**What to do:**
Convert every line of the records below into a numbered list, omitting blank lines.

[start Data lines]

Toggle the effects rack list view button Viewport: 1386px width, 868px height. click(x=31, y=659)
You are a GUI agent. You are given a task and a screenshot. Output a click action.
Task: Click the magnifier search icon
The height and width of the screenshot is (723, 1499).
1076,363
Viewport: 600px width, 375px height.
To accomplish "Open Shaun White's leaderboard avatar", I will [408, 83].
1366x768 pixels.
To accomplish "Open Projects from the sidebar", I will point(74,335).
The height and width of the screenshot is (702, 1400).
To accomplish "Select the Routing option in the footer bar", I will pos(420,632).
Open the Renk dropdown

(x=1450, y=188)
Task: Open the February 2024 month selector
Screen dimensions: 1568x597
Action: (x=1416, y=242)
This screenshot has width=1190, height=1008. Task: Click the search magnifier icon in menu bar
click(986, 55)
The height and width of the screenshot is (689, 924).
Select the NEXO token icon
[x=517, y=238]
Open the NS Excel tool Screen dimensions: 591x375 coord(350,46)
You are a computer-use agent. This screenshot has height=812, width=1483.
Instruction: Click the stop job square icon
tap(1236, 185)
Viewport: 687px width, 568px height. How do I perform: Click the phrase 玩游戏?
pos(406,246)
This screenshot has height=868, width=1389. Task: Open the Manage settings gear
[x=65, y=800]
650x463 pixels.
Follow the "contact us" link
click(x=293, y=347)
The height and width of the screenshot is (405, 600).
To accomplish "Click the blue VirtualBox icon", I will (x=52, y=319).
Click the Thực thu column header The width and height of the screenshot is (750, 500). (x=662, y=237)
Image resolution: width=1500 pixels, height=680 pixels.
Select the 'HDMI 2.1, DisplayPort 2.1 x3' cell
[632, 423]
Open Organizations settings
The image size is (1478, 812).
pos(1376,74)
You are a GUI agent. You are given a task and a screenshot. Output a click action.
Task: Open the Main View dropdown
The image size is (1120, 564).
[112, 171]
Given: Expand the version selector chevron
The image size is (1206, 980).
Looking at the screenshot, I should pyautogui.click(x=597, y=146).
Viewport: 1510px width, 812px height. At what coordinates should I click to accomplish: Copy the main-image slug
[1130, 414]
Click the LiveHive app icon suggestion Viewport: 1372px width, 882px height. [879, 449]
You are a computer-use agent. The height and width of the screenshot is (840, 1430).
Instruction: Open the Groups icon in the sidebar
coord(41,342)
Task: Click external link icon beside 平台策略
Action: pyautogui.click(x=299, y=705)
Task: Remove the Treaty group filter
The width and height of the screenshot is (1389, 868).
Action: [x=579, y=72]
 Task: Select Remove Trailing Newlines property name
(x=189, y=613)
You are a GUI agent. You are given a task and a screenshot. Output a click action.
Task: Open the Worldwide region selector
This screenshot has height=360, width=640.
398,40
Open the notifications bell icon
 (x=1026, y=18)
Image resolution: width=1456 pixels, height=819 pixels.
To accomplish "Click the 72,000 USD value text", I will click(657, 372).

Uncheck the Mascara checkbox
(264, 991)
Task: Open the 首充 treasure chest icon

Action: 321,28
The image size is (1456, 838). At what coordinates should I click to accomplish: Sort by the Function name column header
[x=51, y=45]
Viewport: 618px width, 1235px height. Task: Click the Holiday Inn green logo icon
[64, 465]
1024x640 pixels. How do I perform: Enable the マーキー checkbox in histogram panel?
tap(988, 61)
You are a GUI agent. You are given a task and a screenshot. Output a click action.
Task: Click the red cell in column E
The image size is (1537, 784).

[end Data lines]

**Result of this exercise:**
1. Toggle the effects rack list view button Viewport: 1386px width, 868px height. click(x=31, y=659)
2. You are a GUI agent. You are given a task and a screenshot. Output a click action.
3. Task: Click the magnifier search icon
4. The height and width of the screenshot is (723, 1499).
5. 1076,363
6. Viewport: 600px width, 375px height.
7. To accomplish "Open Shaun White's leaderboard avatar", I will [408, 83].
8. 1366x768 pixels.
9. To accomplish "Open Projects from the sidebar", I will point(74,335).
10. The height and width of the screenshot is (702, 1400).
11. To accomplish "Select the Routing option in the footer bar", I will pos(420,632).
12. Open the Renk dropdown
13. (x=1450, y=188)
14. Task: Open the February 2024 month selector
15. Screen dimensions: 1568x597
16. Action: (x=1416, y=242)
17. This screenshot has width=1190, height=1008. Task: Click the search magnifier icon in menu bar
18. click(986, 55)
19. The height and width of the screenshot is (689, 924).
20. Select the NEXO token icon
21. [x=517, y=238]
22. Open the NS Excel tool Screen dimensions: 591x375 coord(350,46)
23. You are a computer-use agent. This screenshot has height=812, width=1483.
24. Instruction: Click the stop job square icon
25. tap(1236, 185)
26. Viewport: 687px width, 568px height. How do I perform: Click the phrase 玩游戏?
27. pos(406,246)
28. This screenshot has height=868, width=1389. Task: Open the Manage settings gear
29. [x=65, y=800]
30. 650x463 pixels.
31. Follow the "contact us" link
32. click(x=293, y=347)
33. The height and width of the screenshot is (405, 600).
34. To accomplish "Click the blue VirtualBox icon", I will (x=52, y=319).
35. Click the Thực thu column header The width and height of the screenshot is (750, 500). (x=662, y=237)
36. Image resolution: width=1500 pixels, height=680 pixels.
37. Select the 'HDMI 2.1, DisplayPort 2.1 x3' cell
38. [632, 423]
39. Open Organizations settings
40. The image size is (1478, 812).
41. pos(1376,74)
42. You are a GUI agent. You are given a task and a screenshot. Output a click action.
43. Task: Open the Main View dropdown
44. The image size is (1120, 564).
45. [112, 171]
46. Given: Expand the version selector chevron
47. The image size is (1206, 980).
48. Looking at the screenshot, I should pyautogui.click(x=597, y=146).
49. Viewport: 1510px width, 812px height. At what coordinates should I click to accomplish: Copy the main-image slug
50. [1130, 414]
51. Click the LiveHive app icon suggestion Viewport: 1372px width, 882px height. [879, 449]
52. You are a computer-use agent. The height and width of the screenshot is (840, 1430).
53. Instruction: Open the Groups icon in the sidebar
54. coord(41,342)
55. Task: Click external link icon beside 平台策略
56. Action: pyautogui.click(x=299, y=705)
57. Task: Remove the Treaty group filter
58. The width and height of the screenshot is (1389, 868).
59. Action: [x=579, y=72]
60.  Task: Select Remove Trailing Newlines property name
61. (x=189, y=613)
62. You are a GUI agent. You are given a task and a screenshot. Output a click action.
63. Task: Open the Worldwide region selector
64. This screenshot has height=360, width=640.
65. 398,40
66. Open the notifications bell icon
67.  (x=1026, y=18)
68. Image resolution: width=1456 pixels, height=819 pixels.
69. To accomplish "Click the 72,000 USD value text", I will click(657, 372).
70. Uncheck the Mascara checkbox
71. (264, 991)
72. Task: Open the 首充 treasure chest icon
73. Action: 321,28
74. The image size is (1456, 838). At what coordinates should I click to accomplish: Sort by the Function name column header
75. [x=51, y=45]
76. Viewport: 618px width, 1235px height. Task: Click the Holiday Inn green logo icon
77. [64, 465]
78. 1024x640 pixels. How do I perform: Enable the マーキー checkbox in histogram panel?
79. tap(988, 61)
80. You are a GUI agent. You are given a task and a screenshot. Output a click action.
81. Task: Click the red cell in column E
82. The image size is (1537, 784).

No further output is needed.